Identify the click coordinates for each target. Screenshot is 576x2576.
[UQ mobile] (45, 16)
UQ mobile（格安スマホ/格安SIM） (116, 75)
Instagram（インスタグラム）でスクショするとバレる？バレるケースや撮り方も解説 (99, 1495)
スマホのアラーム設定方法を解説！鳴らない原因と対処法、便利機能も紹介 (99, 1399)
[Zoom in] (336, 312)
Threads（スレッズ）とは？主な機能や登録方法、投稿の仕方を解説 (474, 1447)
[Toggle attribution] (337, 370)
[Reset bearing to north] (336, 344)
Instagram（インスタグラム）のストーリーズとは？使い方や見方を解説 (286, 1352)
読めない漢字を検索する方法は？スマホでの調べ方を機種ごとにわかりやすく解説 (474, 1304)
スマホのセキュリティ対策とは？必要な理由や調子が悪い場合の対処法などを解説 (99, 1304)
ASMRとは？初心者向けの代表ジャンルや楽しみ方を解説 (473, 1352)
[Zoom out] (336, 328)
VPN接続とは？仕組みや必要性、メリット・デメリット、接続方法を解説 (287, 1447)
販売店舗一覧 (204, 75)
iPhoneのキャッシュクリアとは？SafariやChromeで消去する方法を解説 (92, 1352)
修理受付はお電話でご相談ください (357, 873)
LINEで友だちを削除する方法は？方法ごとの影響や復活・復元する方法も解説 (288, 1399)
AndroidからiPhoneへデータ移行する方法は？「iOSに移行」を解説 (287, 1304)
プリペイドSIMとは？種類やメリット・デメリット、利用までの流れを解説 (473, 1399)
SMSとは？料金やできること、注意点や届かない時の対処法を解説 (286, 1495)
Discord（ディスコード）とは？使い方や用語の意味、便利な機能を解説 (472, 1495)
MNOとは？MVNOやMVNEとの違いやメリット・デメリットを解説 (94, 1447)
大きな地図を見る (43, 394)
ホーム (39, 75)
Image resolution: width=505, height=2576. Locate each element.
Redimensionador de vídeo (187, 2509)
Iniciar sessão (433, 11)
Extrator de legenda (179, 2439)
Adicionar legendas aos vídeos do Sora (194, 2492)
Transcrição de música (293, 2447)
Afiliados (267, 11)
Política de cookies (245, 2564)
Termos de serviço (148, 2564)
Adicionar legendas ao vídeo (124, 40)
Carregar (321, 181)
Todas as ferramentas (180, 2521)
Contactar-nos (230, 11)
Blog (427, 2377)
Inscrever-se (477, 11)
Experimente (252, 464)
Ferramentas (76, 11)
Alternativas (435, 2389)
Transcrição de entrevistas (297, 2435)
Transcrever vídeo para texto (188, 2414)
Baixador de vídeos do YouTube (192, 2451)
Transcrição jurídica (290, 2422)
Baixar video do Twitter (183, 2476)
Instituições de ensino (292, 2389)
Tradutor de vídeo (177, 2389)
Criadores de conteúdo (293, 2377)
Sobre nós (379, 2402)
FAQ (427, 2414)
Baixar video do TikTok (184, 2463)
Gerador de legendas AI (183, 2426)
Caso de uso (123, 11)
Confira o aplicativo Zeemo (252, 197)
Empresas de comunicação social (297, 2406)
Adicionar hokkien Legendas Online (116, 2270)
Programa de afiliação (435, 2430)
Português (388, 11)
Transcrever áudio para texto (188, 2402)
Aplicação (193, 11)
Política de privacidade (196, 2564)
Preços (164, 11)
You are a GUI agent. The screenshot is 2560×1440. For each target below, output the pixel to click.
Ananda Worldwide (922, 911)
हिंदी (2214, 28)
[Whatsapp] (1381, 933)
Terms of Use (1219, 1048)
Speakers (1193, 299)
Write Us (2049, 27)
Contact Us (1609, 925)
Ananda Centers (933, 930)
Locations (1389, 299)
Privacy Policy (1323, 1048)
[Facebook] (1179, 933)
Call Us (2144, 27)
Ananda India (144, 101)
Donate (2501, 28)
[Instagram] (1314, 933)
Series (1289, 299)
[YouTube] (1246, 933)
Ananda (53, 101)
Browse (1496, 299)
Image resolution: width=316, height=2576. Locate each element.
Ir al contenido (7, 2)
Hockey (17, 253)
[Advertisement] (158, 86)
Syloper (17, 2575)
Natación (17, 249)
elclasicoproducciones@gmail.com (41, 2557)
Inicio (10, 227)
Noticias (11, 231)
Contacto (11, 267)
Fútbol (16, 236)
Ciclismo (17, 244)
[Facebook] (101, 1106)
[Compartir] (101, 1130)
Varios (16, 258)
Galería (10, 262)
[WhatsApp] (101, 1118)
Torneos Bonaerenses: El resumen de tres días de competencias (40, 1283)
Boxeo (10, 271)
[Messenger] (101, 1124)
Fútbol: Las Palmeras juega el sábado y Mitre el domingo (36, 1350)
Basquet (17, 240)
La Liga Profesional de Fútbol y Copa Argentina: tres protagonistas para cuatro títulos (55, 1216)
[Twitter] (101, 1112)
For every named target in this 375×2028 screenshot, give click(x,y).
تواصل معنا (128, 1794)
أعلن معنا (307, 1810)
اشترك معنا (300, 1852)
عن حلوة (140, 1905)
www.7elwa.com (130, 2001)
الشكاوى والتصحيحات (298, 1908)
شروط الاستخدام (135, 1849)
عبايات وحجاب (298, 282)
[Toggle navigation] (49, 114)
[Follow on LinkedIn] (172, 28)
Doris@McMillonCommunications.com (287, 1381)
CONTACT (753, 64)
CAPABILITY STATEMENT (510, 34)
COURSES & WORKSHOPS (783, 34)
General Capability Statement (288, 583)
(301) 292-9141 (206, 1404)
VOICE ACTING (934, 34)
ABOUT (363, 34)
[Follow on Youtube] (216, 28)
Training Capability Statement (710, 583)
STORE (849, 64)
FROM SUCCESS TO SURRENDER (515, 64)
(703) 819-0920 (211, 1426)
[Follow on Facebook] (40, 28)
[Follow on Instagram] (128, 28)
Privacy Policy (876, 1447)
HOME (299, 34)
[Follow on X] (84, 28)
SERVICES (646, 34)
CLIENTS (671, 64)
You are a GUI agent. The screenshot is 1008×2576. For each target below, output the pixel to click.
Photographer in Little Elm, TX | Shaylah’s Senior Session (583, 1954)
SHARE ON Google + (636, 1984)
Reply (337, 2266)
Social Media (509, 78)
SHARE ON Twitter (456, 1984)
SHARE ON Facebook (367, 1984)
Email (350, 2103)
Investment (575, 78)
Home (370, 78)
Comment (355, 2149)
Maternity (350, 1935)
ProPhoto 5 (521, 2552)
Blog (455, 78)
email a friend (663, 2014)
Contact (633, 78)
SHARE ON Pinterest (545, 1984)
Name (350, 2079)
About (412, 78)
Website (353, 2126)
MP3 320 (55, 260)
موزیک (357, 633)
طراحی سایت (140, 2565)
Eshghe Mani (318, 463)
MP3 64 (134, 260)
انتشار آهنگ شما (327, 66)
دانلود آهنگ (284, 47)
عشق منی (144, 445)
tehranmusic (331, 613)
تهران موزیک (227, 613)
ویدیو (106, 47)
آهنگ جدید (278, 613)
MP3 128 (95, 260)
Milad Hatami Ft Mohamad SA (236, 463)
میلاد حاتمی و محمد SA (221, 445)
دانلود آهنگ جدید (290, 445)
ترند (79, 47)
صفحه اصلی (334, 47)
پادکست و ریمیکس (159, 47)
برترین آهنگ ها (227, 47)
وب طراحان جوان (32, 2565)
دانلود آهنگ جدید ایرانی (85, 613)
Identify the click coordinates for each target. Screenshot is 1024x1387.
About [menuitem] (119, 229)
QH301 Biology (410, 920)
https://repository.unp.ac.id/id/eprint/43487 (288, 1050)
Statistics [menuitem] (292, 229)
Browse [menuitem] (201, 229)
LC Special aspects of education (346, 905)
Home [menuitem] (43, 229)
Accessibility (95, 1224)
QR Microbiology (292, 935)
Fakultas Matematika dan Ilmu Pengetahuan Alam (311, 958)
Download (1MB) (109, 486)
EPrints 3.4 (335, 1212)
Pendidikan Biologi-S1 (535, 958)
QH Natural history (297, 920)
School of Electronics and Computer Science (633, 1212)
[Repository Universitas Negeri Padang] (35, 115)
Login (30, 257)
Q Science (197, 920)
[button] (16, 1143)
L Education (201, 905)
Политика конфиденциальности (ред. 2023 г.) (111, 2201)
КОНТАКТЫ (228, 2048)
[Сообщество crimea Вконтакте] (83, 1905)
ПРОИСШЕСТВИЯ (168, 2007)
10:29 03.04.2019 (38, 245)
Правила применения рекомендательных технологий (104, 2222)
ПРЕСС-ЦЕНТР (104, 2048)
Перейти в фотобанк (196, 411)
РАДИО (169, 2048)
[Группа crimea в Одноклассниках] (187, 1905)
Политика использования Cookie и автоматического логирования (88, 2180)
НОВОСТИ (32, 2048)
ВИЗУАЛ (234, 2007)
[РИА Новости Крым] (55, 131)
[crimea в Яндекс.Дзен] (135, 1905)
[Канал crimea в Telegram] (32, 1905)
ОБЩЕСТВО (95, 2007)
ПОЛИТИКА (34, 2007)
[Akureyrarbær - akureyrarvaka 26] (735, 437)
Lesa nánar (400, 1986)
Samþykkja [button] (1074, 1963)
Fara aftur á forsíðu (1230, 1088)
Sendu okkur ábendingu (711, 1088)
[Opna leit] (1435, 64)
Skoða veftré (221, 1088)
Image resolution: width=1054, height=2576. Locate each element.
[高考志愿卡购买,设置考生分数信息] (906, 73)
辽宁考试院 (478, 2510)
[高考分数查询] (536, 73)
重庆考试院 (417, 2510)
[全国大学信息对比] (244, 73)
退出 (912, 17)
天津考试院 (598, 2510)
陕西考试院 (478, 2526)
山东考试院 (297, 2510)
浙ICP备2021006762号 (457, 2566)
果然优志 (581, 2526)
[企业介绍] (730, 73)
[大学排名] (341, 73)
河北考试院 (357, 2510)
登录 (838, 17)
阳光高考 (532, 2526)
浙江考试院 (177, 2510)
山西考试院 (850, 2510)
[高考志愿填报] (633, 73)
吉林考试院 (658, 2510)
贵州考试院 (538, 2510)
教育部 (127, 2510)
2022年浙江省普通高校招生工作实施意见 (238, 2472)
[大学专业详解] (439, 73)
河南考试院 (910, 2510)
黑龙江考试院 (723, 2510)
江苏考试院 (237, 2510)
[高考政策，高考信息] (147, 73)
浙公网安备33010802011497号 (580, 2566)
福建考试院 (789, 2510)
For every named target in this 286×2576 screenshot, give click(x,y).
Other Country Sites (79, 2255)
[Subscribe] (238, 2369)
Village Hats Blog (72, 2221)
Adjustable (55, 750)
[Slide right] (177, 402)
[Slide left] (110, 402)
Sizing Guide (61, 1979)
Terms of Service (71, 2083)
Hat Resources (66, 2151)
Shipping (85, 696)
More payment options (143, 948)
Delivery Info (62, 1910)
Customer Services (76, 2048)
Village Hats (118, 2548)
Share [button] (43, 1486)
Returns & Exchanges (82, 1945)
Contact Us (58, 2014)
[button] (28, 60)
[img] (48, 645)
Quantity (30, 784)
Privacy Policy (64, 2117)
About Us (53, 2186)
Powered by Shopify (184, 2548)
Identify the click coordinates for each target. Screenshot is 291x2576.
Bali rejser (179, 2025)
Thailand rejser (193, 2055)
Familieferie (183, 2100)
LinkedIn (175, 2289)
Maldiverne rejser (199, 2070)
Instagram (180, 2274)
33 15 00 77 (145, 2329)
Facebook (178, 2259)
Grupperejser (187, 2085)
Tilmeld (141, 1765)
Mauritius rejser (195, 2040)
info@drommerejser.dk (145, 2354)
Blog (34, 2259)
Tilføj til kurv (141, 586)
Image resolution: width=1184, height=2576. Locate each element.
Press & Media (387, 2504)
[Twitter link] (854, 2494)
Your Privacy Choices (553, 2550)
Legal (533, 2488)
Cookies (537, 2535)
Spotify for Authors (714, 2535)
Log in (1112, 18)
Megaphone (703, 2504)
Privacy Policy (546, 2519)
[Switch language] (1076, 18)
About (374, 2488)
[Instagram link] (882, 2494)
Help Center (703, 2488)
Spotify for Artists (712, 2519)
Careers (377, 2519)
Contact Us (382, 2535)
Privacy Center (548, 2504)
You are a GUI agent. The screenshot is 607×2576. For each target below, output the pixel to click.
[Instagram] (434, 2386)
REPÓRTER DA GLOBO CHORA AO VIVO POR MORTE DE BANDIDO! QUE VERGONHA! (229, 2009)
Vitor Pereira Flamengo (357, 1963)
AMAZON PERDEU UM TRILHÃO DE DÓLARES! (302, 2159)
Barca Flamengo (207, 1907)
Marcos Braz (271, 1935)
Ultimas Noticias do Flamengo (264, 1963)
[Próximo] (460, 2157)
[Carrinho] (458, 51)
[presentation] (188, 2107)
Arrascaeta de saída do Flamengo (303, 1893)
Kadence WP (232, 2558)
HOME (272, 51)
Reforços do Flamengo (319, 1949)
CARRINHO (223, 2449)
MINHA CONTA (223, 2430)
++++++++
**TASK INSTRUCTIONS**
Set down, word for word and with no other lines, the listing from the line marked by "Marcos Braz (271, 1935)" through its final line.

**SOLUTION TO THIS EXERCISE**
Marcos Braz (271, 1935)
Ultimas Noticias do Flamengo (264, 1963)
[Próximo] (460, 2157)
[Carrinho] (458, 51)
[presentation] (188, 2107)
Arrascaeta de saída do Flamengo (303, 1893)
Kadence WP (232, 2558)
HOME (272, 51)
Reforços do Flamengo (319, 1949)
CARRINHO (223, 2449)
MINHA CONTA (223, 2430)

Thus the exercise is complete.